Screenshot grounding data:
——————————

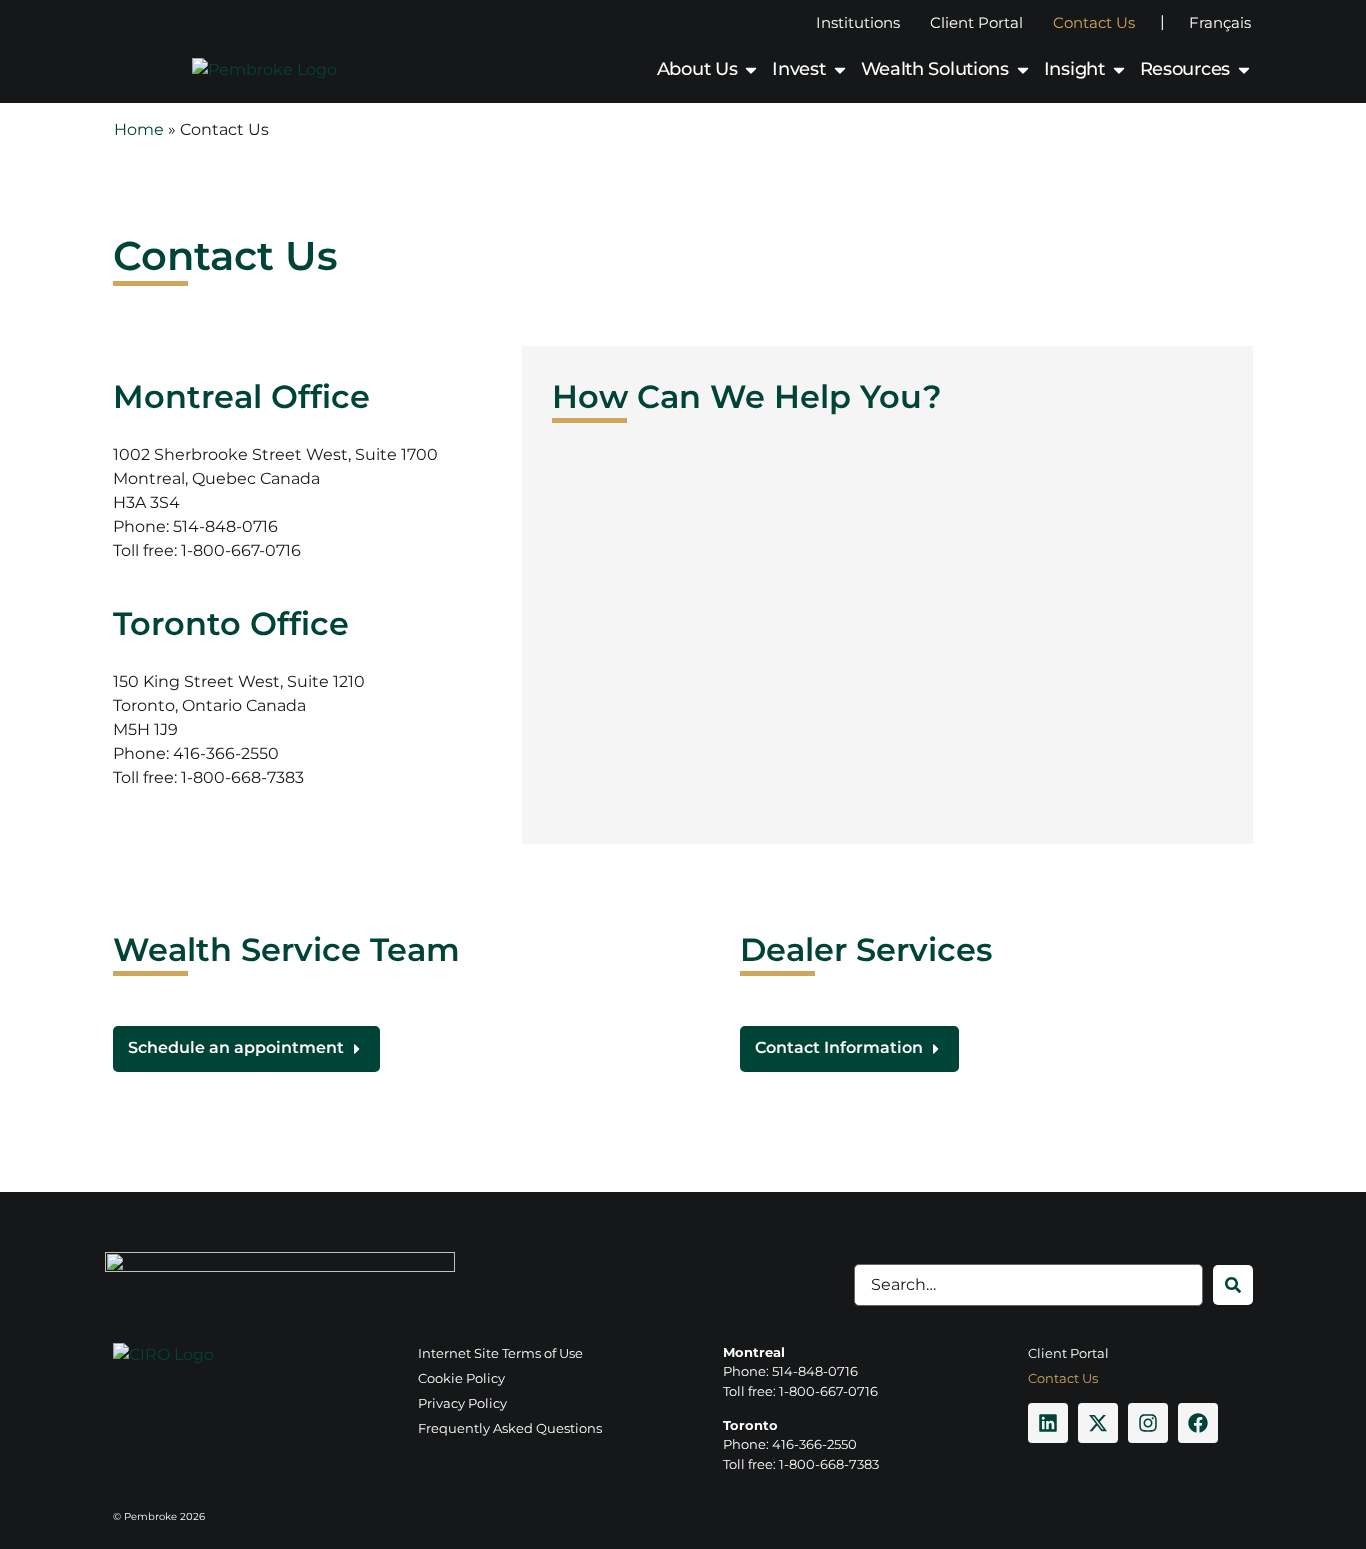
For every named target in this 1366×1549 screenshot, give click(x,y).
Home (139, 129)
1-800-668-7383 (242, 777)
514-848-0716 (225, 526)
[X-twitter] (1098, 1423)
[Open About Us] (751, 69)
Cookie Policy (461, 1378)
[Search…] (1028, 1285)
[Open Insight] (1119, 69)
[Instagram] (1148, 1423)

——————————

Exclude the images and reproduce the remaining data exactly.

● Result of the exercise
For every named target in this 1366×1549 screenshot, give click(x,y).
Home (139, 129)
1-800-668-7383 (242, 777)
514-848-0716 (225, 526)
[X-twitter] (1098, 1423)
[Open About Us] (751, 69)
Cookie Policy (461, 1378)
[Search…] (1028, 1285)
[Open Insight] (1119, 69)
[Instagram] (1148, 1423)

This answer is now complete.